Barros continued to work with Diniz in the following years, being his assistant at Oeste, Audax and Atlético. In June 2018, as Diniz was sacked, Barros remained at Atlético, being named Kelly's assistant at the under-23 side. The following 8 March, however, he was appointed coach of the under-19s.

On 5 November 2019, Barros was named interim coach of the main squad in the Série A, after the departure of Tiago Nunes. His first professional match occurred the following day, a 0–0 home draw against Cruzeiro.

On 4 December 2019, Barros was confirmed as coach of the under-23s for the ensuing Campeonato Paranaense. He returned to an interim status after the dismissal of Dorival Júnior, but was released by the club on 22 October 2020.
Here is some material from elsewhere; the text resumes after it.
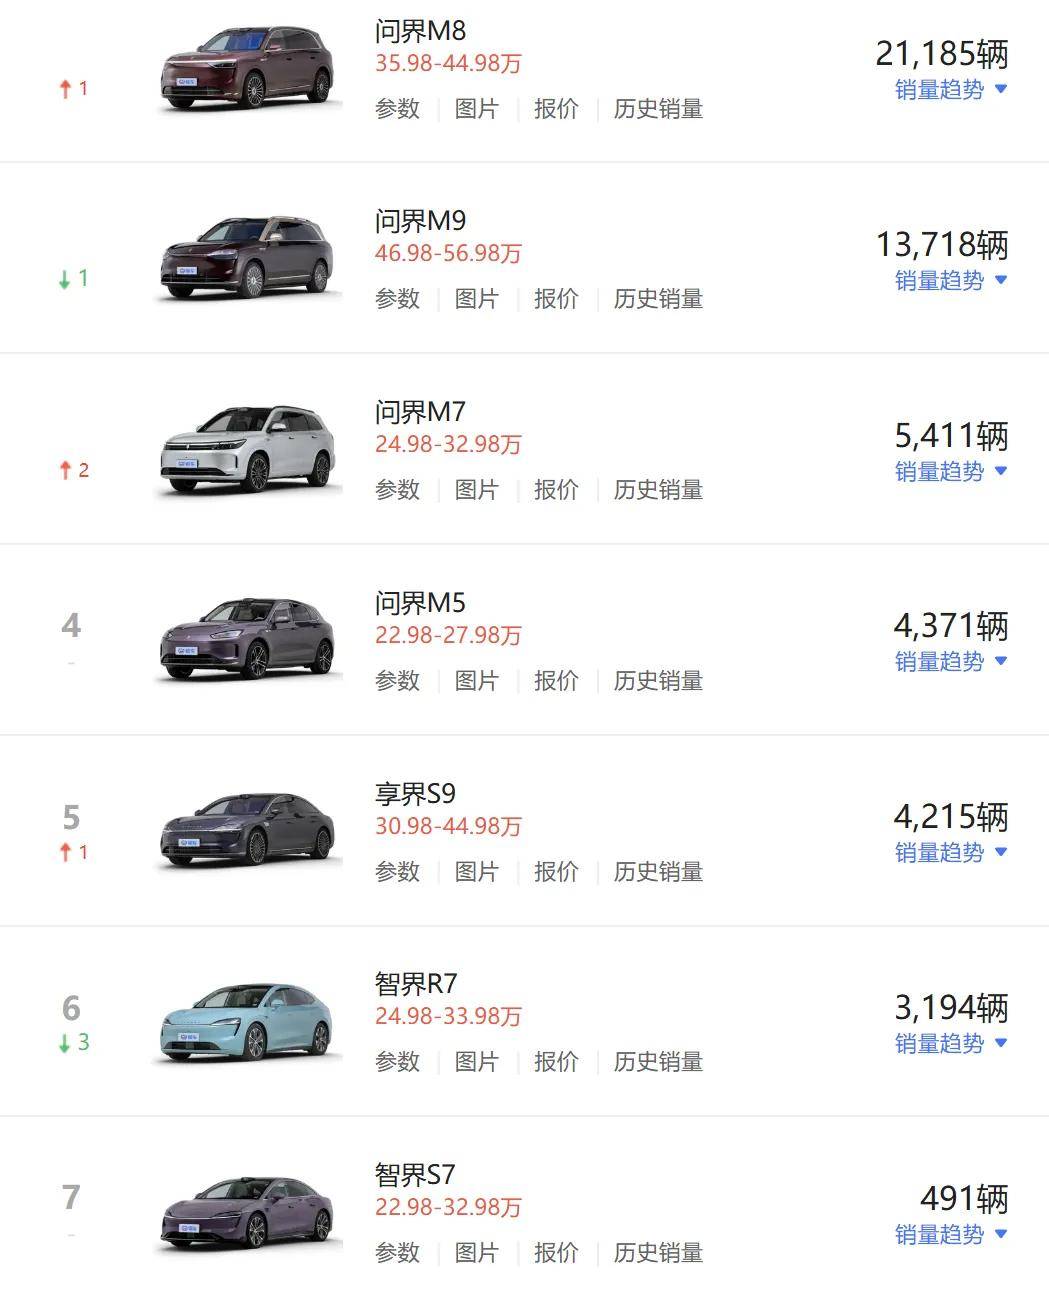Click 图片 link for 智界S7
On 4 February 2021, Barros was named Marquinhos Santos' assistant at Juventude, newly promoted to the top tier. In 2022, he rejoined Diniz's staff at Fluminense, and subsequently worked as his assistant at the Brazil national team and Cruzeiro.

On 23 February 2025, Barros became the head coach of Série B side Amazonas. Despite winning the year's Campeonato Amazonense, he was sacked on 19 April, after two losses in the first three league matches of the season.

On 11 August 2025, Barros replaced Guto Ferreira at the helm of Cuiabá also in the second division.